Automated Video Summarizer
Generating dynamic highlight reels from raw video footage
Introduction
Manually creating video highlights from long-form footage is time-consuming and repetitive. This project provides an automated solution using Python to generate concise summaries based on provided timestamp data.
It’s ideal for sports events, lectures, surveillance, or any scenario where you want to focus only on the moments that matter.
Problem
Long videos often contain large chunks of inactive or irrelevant content. Manually scrubbing through hours of footage to extract highlights can take even longer than watching the video itself.
Objective
The goal was to:
- Automate the creation of highlight videos.
- Enable flexible input via CSV with custom timestamps.
- Produce a seamless and high-quality summary video.
Implementation
The summarizer was built using the following stack:
- Python for scripting and automation.
- Pandas to handle the CSV with Start/Stop timestamps.
- MoviePy to extract subclips and stitch them together into one video.
Each row in the CSV is read as a clip interval.
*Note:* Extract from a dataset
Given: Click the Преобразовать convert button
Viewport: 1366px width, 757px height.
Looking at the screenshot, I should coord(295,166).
The final output is a concatenation of all clips in chronological order.
Try the appOutcome
- Reduced highlight creation time from hours to minutes.
- Created compact summaries for match analysis and social media sharing.
- Scalable approach that works with various video lengths and formats.
Conclusion & Next Steps
- Integrate with cloud storage for batch video summarization.
- Explore audio analysis or computer vision to generate timestamps automatically.
This tool streamlines content creation and is a step toward fully automated video editing workflows.